This just my opinion, but I think AFTER reading together in a small group is when the hard stuff happens. When we are doing pre-reading or during reading activities we naturally support our students. After reading though, we expect our students to go straight into independent work. We go from a high level of support to no support. In my mind, we have to find a way to balance this, so the students are supported at all times.
I like four corners because most teachers are familiar with this game and it is easily adaptable. I would suggest having corners that say agree, disagree, strongly agree, and strongly disagree.
Start off by reading a sentence about your passage. After hearing the sentence your students will pick whether they agree, disagree, strongly agree, or strongly disagree. Students can then have a discussion with the people in their corner.
A lot of times, we throw students straight into answering open-ended questions. I love these discussions because they can help students support their own answers in writing later.
My students love this activity because they think they are getting out of writing lengthy responses. This story pyramid starts with a one-word answer at the top, followed by a two-word answer, a three-word answer, and so on. Eventually, students will have an eight word answer that describes how the problem was solved in the story.
Use a T-Chart
I prefer to use T-Charts when comparing information about multiple characters or from multiple texts. I think it gives students more of a purpose and a way to organize information.
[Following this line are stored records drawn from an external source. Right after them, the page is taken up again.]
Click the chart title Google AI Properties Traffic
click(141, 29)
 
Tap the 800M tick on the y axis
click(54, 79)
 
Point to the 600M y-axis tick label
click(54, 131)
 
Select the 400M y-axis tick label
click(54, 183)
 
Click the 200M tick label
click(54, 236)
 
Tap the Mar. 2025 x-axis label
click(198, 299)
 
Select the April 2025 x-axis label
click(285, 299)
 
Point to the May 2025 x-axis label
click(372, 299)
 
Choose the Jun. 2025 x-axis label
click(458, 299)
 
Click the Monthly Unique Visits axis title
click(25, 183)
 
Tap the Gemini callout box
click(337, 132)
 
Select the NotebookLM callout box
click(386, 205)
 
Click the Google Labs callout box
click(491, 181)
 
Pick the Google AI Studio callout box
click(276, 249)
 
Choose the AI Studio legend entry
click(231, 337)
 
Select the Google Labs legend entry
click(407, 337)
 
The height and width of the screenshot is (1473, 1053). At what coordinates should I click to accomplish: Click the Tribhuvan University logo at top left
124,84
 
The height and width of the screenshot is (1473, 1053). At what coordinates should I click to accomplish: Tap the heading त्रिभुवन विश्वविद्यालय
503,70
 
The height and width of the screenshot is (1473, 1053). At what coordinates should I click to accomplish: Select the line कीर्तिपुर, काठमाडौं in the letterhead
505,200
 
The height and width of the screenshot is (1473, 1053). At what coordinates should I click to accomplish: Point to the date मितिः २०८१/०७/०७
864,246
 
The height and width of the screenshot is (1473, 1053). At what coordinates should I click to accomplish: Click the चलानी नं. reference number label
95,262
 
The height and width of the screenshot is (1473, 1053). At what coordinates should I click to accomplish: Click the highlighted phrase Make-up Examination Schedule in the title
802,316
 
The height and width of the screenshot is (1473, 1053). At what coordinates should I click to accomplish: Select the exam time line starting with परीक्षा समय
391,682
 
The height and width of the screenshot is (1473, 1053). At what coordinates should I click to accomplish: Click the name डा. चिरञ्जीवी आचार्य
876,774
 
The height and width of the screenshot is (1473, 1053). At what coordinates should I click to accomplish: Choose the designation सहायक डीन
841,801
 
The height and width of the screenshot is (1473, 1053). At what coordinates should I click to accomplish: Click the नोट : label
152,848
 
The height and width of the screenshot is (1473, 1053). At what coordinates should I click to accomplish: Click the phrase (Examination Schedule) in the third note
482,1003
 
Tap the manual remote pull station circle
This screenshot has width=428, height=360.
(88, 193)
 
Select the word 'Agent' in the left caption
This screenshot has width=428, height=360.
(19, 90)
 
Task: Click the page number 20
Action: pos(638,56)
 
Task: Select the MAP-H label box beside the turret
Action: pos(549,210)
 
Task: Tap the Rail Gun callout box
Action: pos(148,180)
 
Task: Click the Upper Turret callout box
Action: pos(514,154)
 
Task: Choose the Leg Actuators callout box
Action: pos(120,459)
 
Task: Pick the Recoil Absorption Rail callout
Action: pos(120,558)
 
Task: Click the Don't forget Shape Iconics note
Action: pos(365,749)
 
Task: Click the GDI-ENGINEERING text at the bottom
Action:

Then, when it is time to answer multiple choice questions, open-ended questions, or begin responding to writing prompts, they have information to fuel their responses.
Visualizing Around the World
After reading together in a small group, you might want to discuss the setting of the story. It is often difficult for our students to visualize where a story took place.
If you are familiar with Around the World or other similar games, this will sound very familiar to you. Your students will take turns telling of things that they “saw” while reading the story. The trick to winning is that you must remember the previous players’ responses.
- Student 1: When we read this story, we saw sand.
- Student 2: When we read this story, we saw sand and a beach chair.
- Student 3: When we read this story, we saw sand, a beach chair, and a bottle of sun screen.
- Student 4: When we read this story, we saw sand, a beach chair, a bottle of sun screen, and the sun.
Students must think of things that they would see within the setting of your story.
Begin by giving your students a 3×5 cards. I like the cards that are blank on both sides.
On one side of the card, I have the students draw a picture from the story. On the other side, we write about the passage. You can adapt this part of the activity to fit the age or writing ability of your students. Maybe they are writing words, phrases, or sentences from or about the story.